† Criminal InJustice is a weekly series devoted to taking action against inequities in the U.S. criminal justice system. Nancy A. Heitzeg, Professor of Sociology and Race/Ethnicity, is the Editor of CI. Kay Whitlock, co-author of Queer (In)Justice, is contributing editor of CI. Criminal Injustice is published every Wednesday at 6 pm CST
Eastern State Penitentiary, Cautionary Tales
by nancy a heitzeg
The ethics of prison tours is a subject broached here before — whether it be tours of prisons currently in operation such as LSP Angola or Central California Facility for Women, (where prisoners are encountered and sometimes displayed) or the prison as museums/tourist attractions as Alcatraz is. And so too Eastern State Penitentiary (ESP), the first true prison in the U.S. and the architectural model for many institutions around the world.
The questions that always arise are these: What are we expected to learn here? Are there social justice lessons that can outweigh the costs of participation?

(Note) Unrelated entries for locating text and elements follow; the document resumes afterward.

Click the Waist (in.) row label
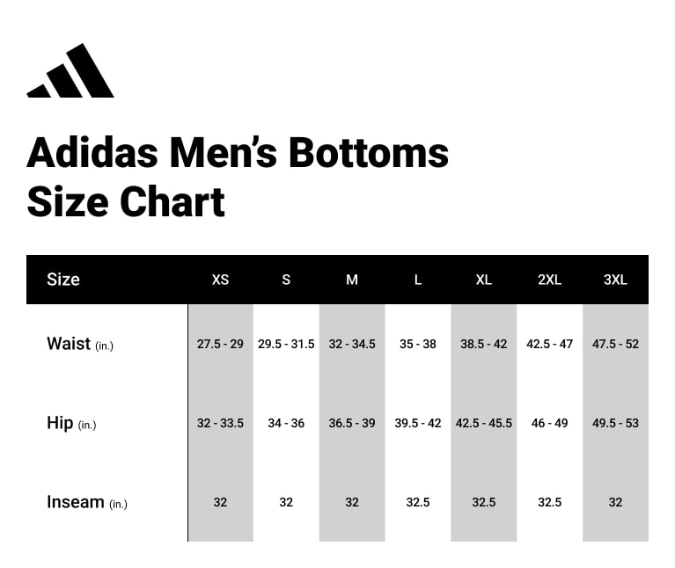Viewport: 675px width, 568px height. point(80,344)
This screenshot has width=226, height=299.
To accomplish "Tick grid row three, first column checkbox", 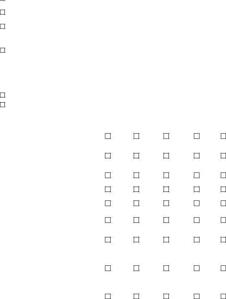I will tap(108, 175).
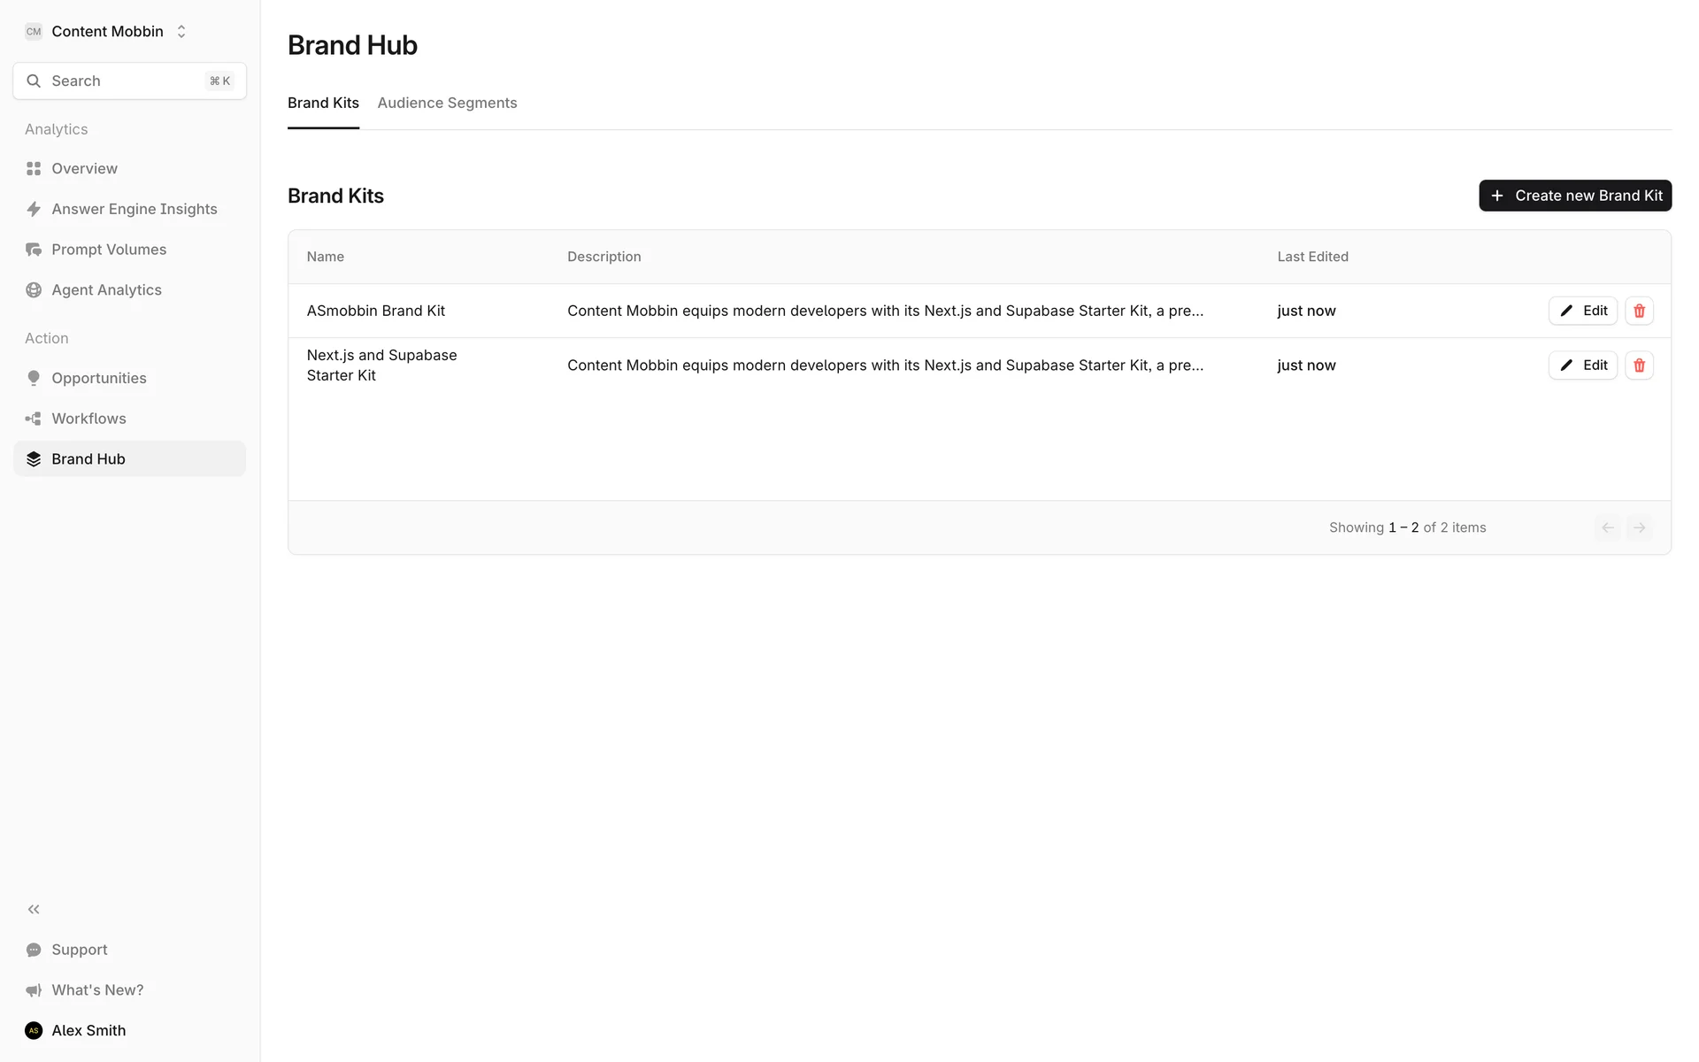Go to Agent Analytics globe icon

34,290
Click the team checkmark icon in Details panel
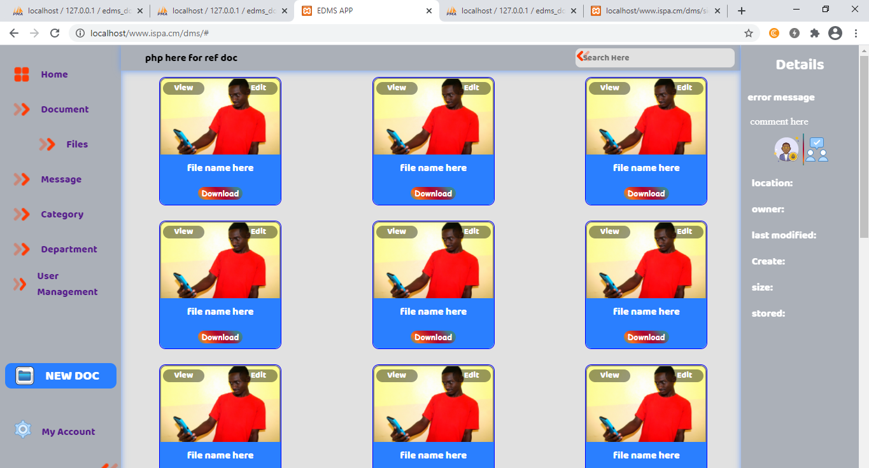The image size is (869, 468). click(x=817, y=149)
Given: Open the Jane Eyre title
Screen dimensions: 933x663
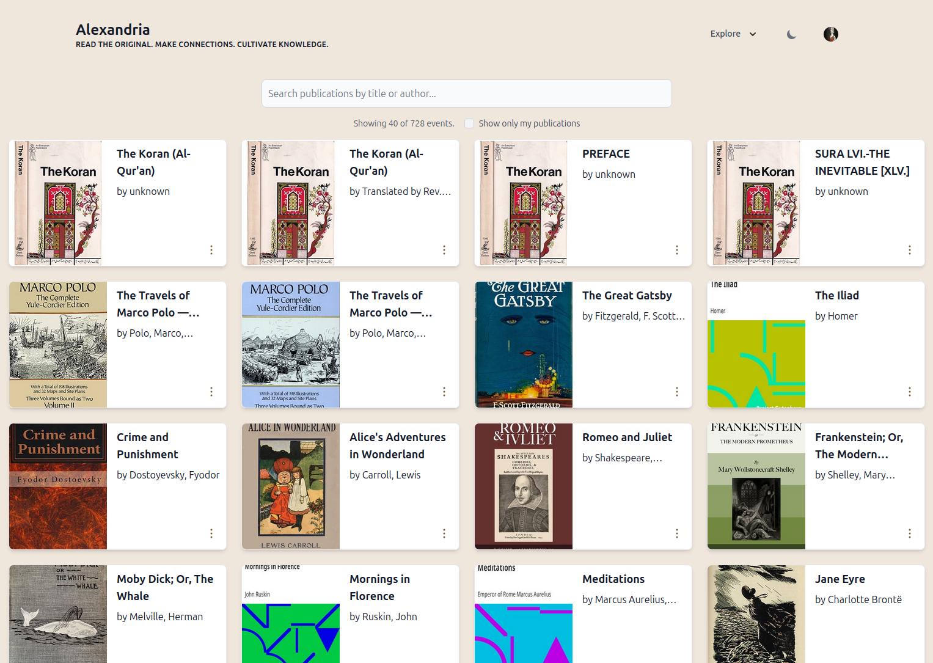Looking at the screenshot, I should pyautogui.click(x=840, y=579).
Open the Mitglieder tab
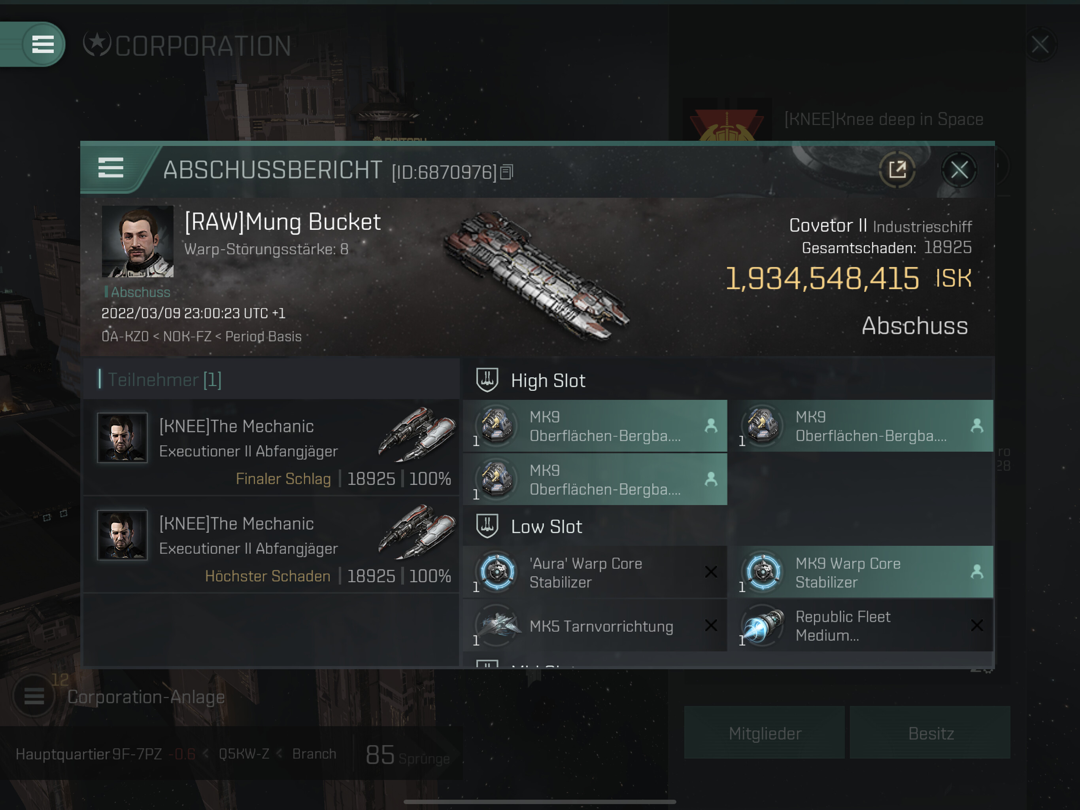The image size is (1080, 810). click(x=764, y=733)

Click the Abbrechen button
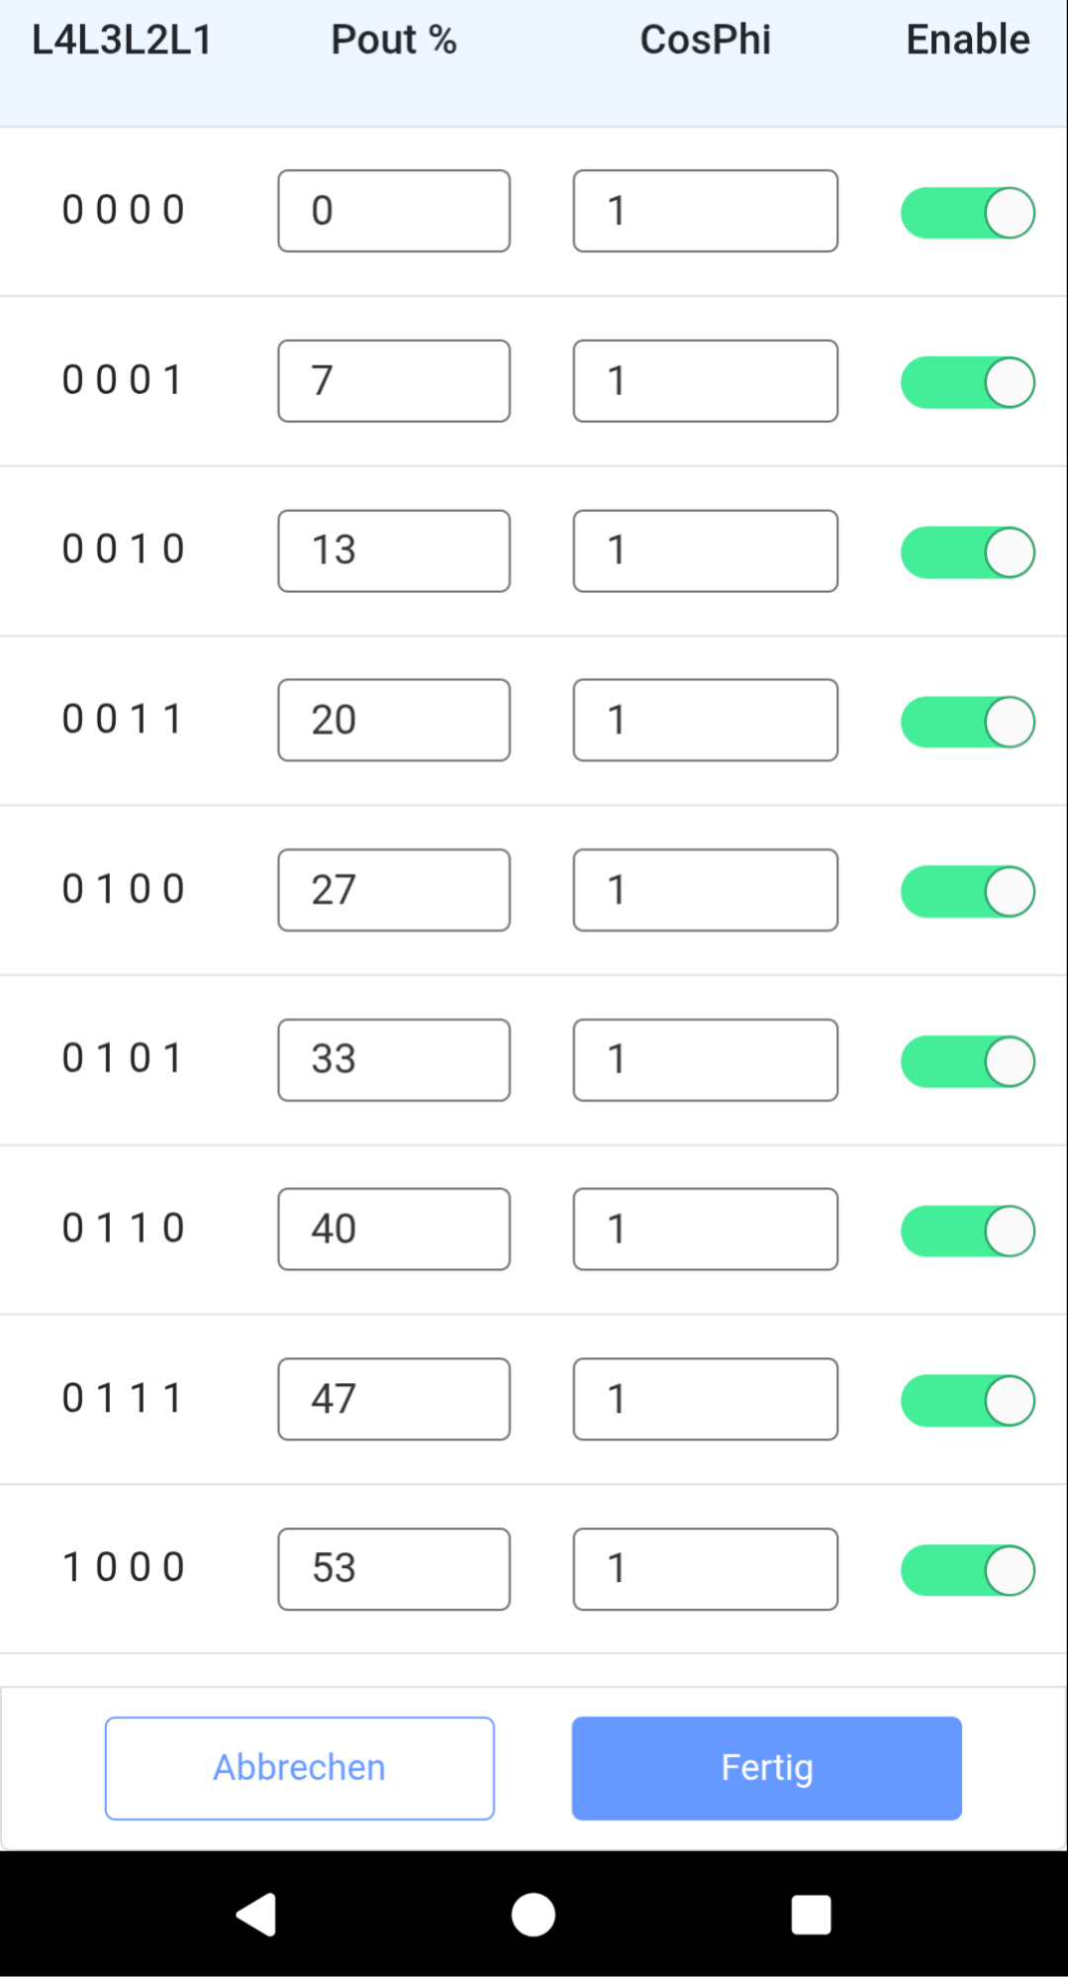pos(300,1768)
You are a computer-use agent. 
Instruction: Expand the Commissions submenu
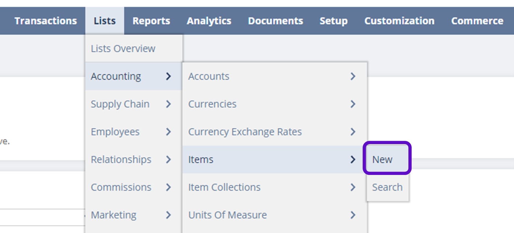tap(121, 187)
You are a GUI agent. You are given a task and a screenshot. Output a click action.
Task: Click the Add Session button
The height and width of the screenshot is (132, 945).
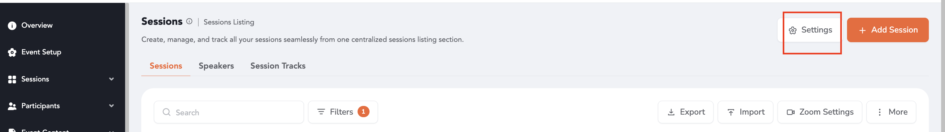(x=887, y=30)
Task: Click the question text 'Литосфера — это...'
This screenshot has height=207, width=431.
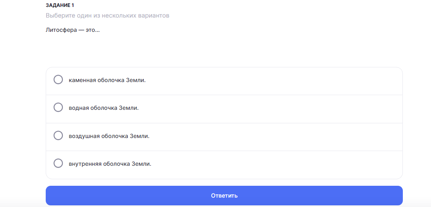Action: pyautogui.click(x=73, y=30)
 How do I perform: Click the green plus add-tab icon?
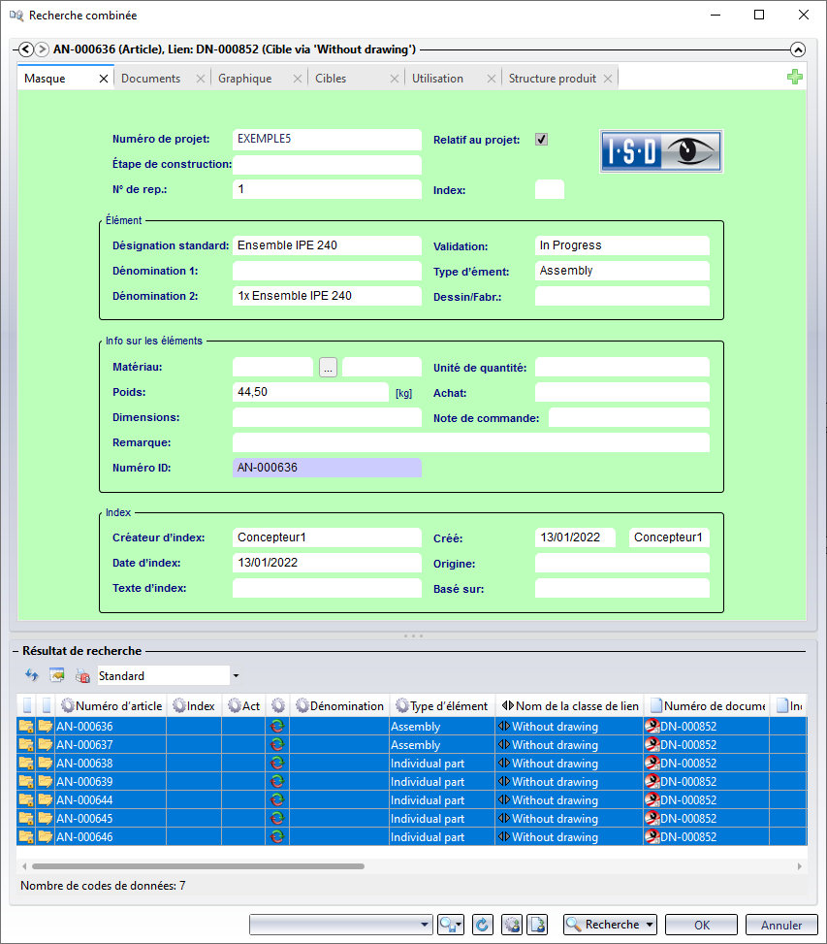pos(795,78)
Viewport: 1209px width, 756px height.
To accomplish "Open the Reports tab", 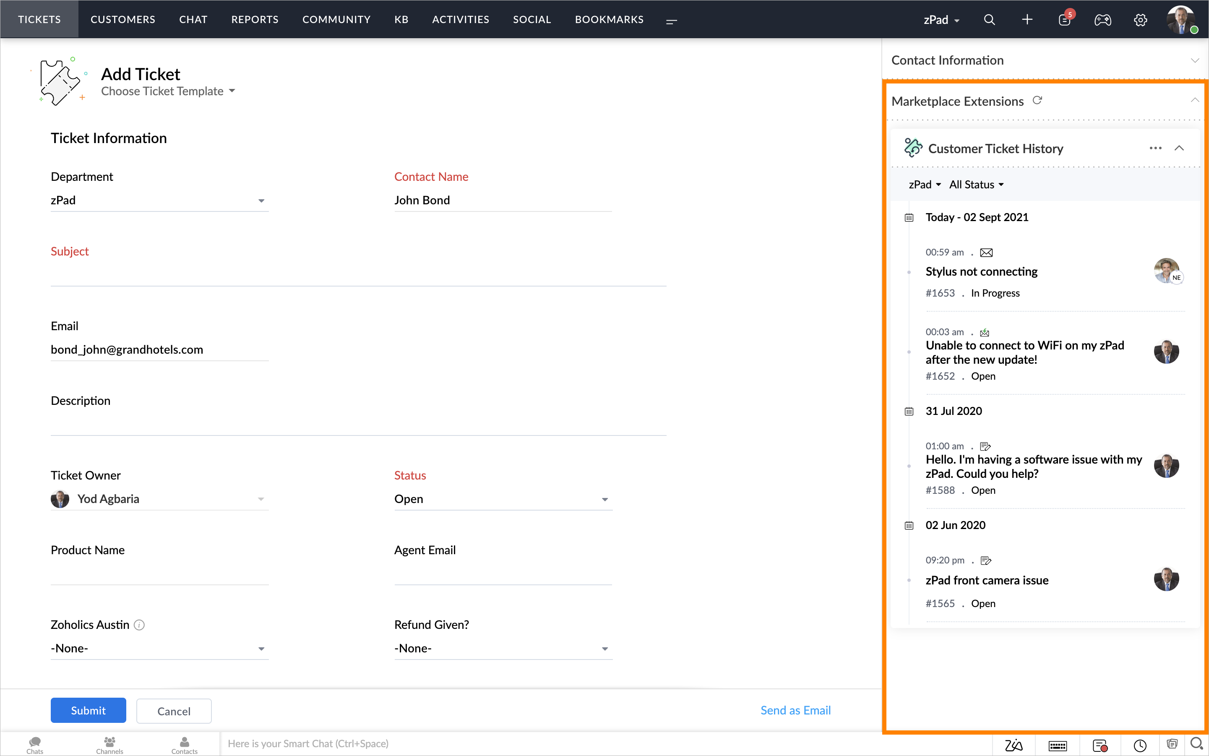I will [255, 20].

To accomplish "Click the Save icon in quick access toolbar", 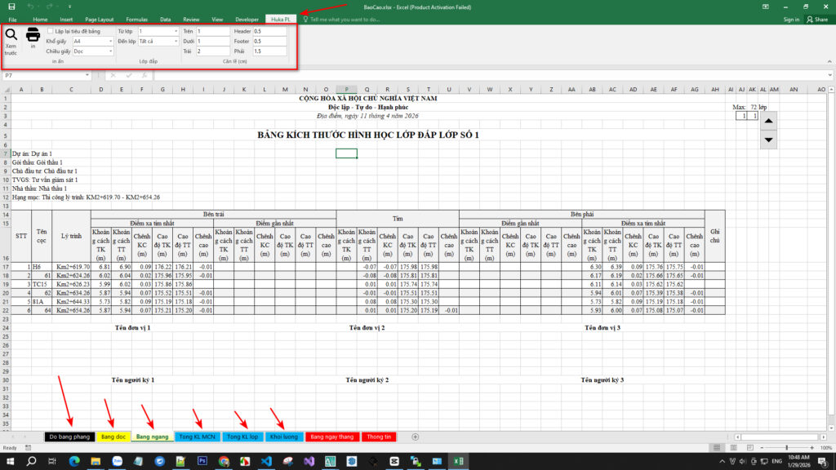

Eastern State Penitentiary is a story of the pitfalls of reform gone awry. Founded in an era where institutions were believed to be a panacea for social ills, ESP was meant to rehabilitate through solitary reflect and penance. It was meant to be better than the Bedlam that was once the Walnut Street Jail, but in the end, it was not. Buried alive in catacomb like cells, the endless solitary confinement produced its’ own sort of madness. Charles Dickens visited the prison in 1842, and wrote:
“I believe that very few men are capable of estimating the immense amount of torture and agony which this dreadful punishment, prolonged for years, inflicts upon the sufferers; and in guessing at it myself, and in reasoning from what I have seen written upon their faces, and what to my certain knowledge they feel within, I am only the more convinced that there is a depth of terrible endurance in which none but the sufferers themselves can fathom, and which no man has a right to inflict upon his fellow creature. I hold this slow and daily tampering with the mysteries of the brain to be immeasurably worse than any torture of the body; and because its ghastly signs and tokens are not so palpable to the eye and sense of touch as scars upon the flesh; because its wounds are not upon the surface, and it extorts few cries that human ears can hear; therefore the more I denounce it, as a secret punishment which slumbering humanity is not roused up to stay.”
Eastern State Penitentiary is also a story of repetitious history. The solitary design of ESP exactly foreshadows — in stone rather than steel – the design and horrors of Pelican Bay, of Florence ADX, of any Super Max. Nearly 200 years ago it was known that 23 hour a day lock down and extreme social isolation would drive prisoners mad — and yet the practice persists, by default or design.
In the end, perhaps what we learn on all prison tours is this: No good can ever come of it.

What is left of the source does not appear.